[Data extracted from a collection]
Segment Open

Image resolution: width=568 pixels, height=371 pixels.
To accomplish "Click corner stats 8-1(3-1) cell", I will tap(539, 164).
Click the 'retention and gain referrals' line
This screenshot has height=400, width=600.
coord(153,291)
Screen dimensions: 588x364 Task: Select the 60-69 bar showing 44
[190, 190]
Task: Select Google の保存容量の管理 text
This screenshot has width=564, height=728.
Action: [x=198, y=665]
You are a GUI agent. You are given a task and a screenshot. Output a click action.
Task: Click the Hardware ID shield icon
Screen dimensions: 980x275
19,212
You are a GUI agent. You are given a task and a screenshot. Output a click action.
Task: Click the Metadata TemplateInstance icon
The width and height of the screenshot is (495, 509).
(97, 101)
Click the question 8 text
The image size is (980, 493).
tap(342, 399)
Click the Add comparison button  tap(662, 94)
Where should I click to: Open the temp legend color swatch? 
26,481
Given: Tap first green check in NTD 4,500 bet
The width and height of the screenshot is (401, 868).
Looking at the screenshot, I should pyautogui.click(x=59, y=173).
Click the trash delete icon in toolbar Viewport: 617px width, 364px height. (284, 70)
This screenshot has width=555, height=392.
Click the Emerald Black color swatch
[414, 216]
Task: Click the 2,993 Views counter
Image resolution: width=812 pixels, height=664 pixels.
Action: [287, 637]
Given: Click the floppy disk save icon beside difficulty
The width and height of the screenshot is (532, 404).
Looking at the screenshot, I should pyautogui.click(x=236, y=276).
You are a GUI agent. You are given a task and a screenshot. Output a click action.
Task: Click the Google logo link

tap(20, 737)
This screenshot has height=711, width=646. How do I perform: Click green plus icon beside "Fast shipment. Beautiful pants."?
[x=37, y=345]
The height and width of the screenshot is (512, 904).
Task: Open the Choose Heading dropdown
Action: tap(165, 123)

Segment Closed

▶ _WHAT YOU NEED TO DO_:
From the records above, quote only the lines running from the line with "This screenshot has height=400, width=600." to the line with "Task: Click the Metadata", both lines included.

▶ _RESULT BELOW_:
This screenshot has height=400, width=600.
coord(153,291)
Screen dimensions: 588x364 Task: Select the 60-69 bar showing 44
[190, 190]
Task: Select Google の保存容量の管理 text
This screenshot has width=564, height=728.
Action: [x=198, y=665]
You are a GUI agent. You are given a task and a screenshot. Output a click action.
Task: Click the Hardware ID shield icon
Screen dimensions: 980x275
19,212
You are a GUI agent. You are given a task and a screenshot. Output a click action.
Task: Click the Metadata TemplateInstance icon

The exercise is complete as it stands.